Locks are not a problem. With a single writer and few consumers that do time-consuming tasks on big data, you will have rare locking and practically zero lock contention, so it's a non-issue.
Anything from a simple spinlock (if you're really desperate for low latency) or preferrably a pthread_mutex (which falls back to being a spinlock most of the time, anyway) will do fine. Nothing fancy.

Note that you do not acquire a lock, receive a megabyte of data from a socket, write it to disk, and then release the lock. That's not how it works.
You receive a megabyte of data and write it to a region that you own exclusively, then acquire a lock, change a pointer (and thus transfer ownership), and release the lock. The lock protects the metadata, not every single byte in a gigabyte-sized buffer. Long running tasks, short lock times, contention = zero.

As for the actual data, writing out 15MiB/s is absolutely no challenge, a normal harddisk will do 5-6 times as much, and a SSD will easily do 10 to 20 times that. It also isn't something you even need to do yourself. It's something you can leave to the operating system to manage.

I would create a 54.1GB1 file on disk and memory map that (assuming it's a 64bit system, a reasonable assumption when talking of multi-gigabyte-ram-servers, this is no problem). The operating system takes care of the rest. You just write your data to the mapped region which you use as circular buffer2.
What was most recently written will be more or less guaranteed3 to be resident in RAM, so the consumers can access it without faulting. Older data may or may not be in RAM, depending on whether your server has enough physical RAM available.

*Provided material:*
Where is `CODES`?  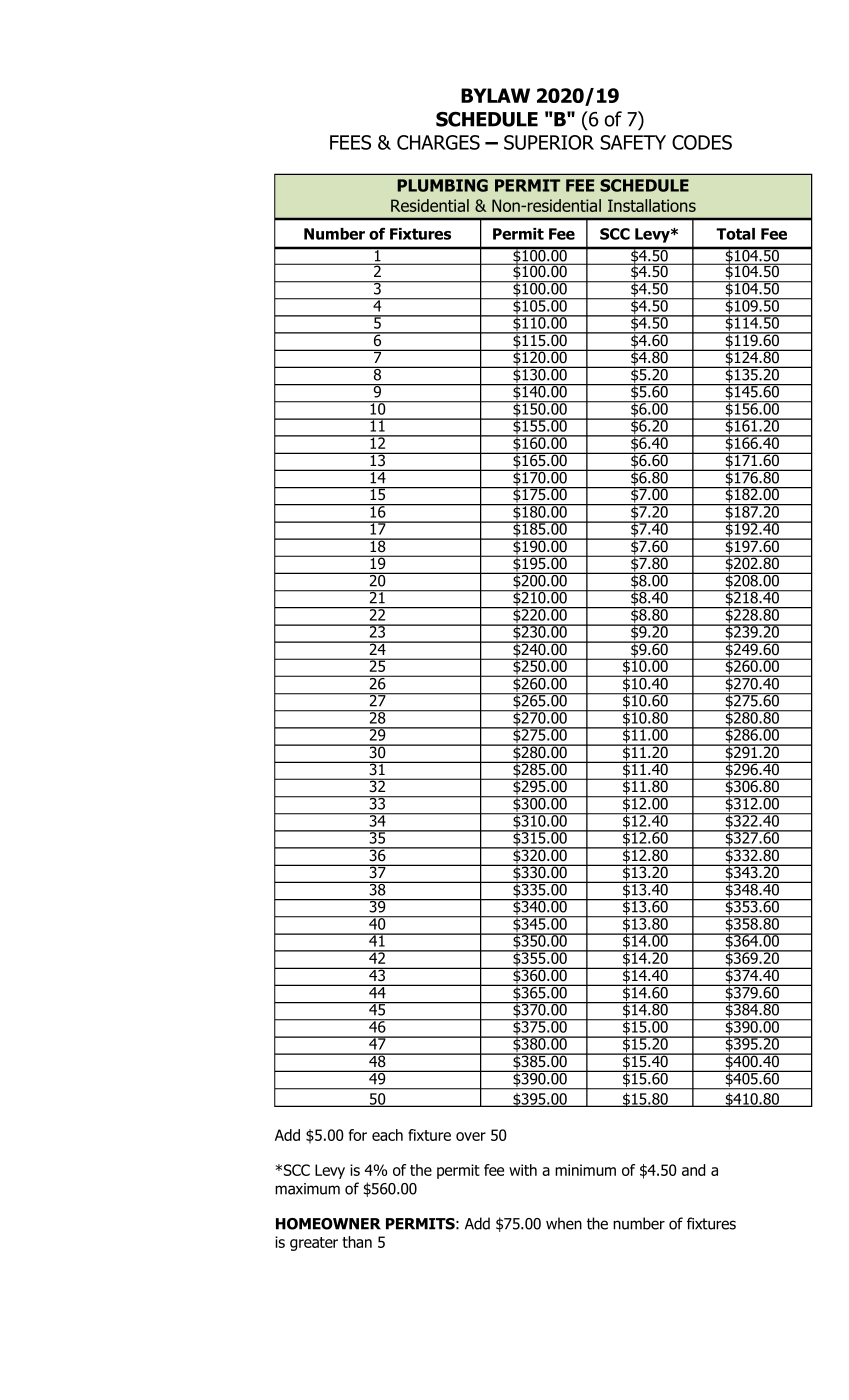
---
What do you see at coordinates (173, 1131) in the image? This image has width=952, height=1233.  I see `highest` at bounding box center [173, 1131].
==
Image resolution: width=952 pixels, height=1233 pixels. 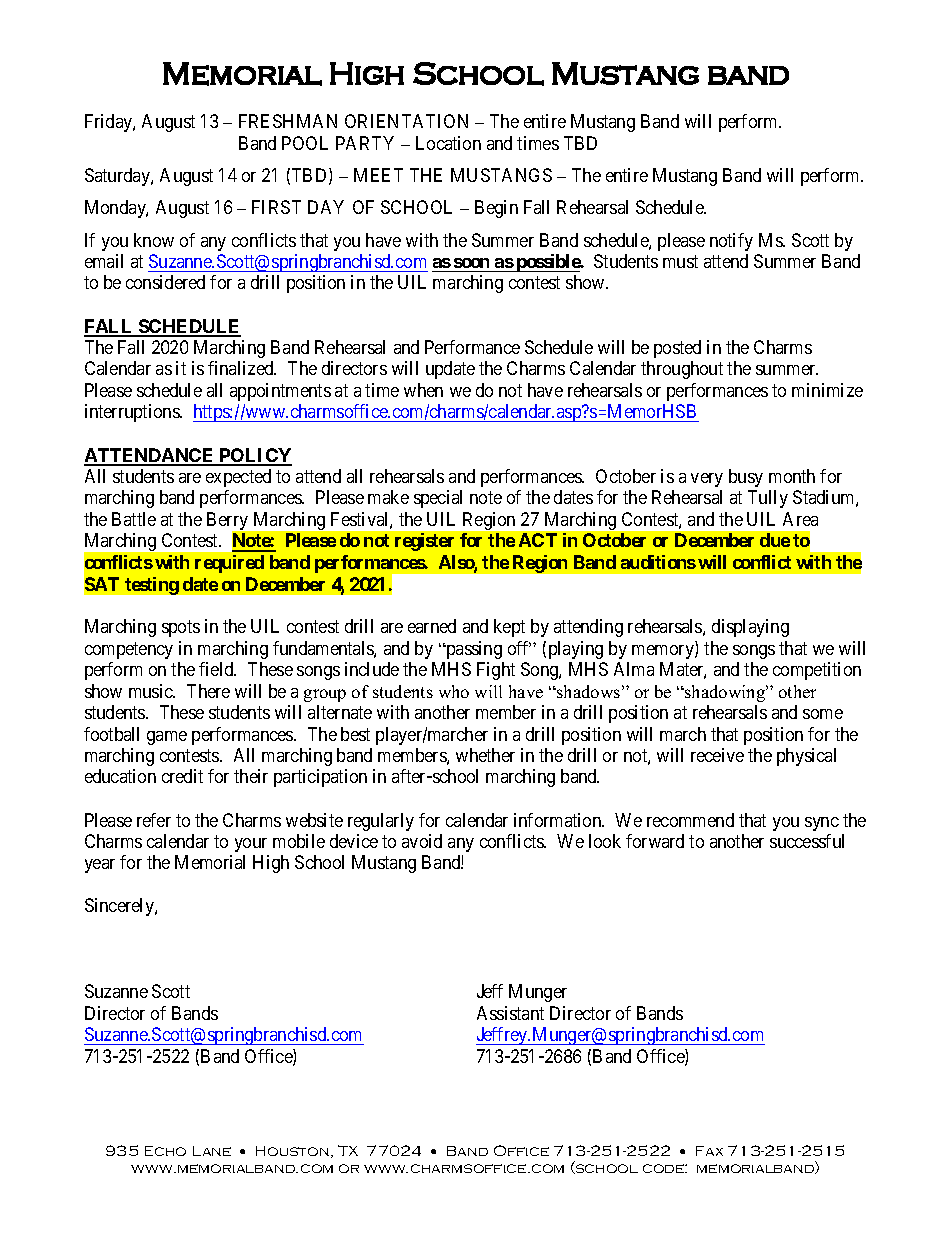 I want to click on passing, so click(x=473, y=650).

*Written task 1:* Please duplicate the passage on locking and buffering, everything from "I would create" down to "physical RAM available.".
*Written task 2:* In the passage on locking and buffering, list in order each step of the sequence given in the sentence that begins "You receive a megabyte of data".

*Full solution 1:*
I would create a 54.1GB1 file on disk and memory map that (assuming it's a 64bit system, a reasonable assumption when talking of multi-gigabyte-ram-servers, this is no problem). The operating system takes care of the rest. You just write your data to the mapped region which you use as circular buffer2.
What was most recently written will be more or less guaranteed3 to be resident in RAM, so the consumers can access it without faulting. Older data may or may not be in RAM, depending on whether your server has enough physical RAM available.

*Full solution 2:*
1. Receive a megabyte of data.
2. Write it to a region that you own exclusively.
3. Acquire a lock.
4. Change a pointer, which transfers ownership.
5. Release the lock.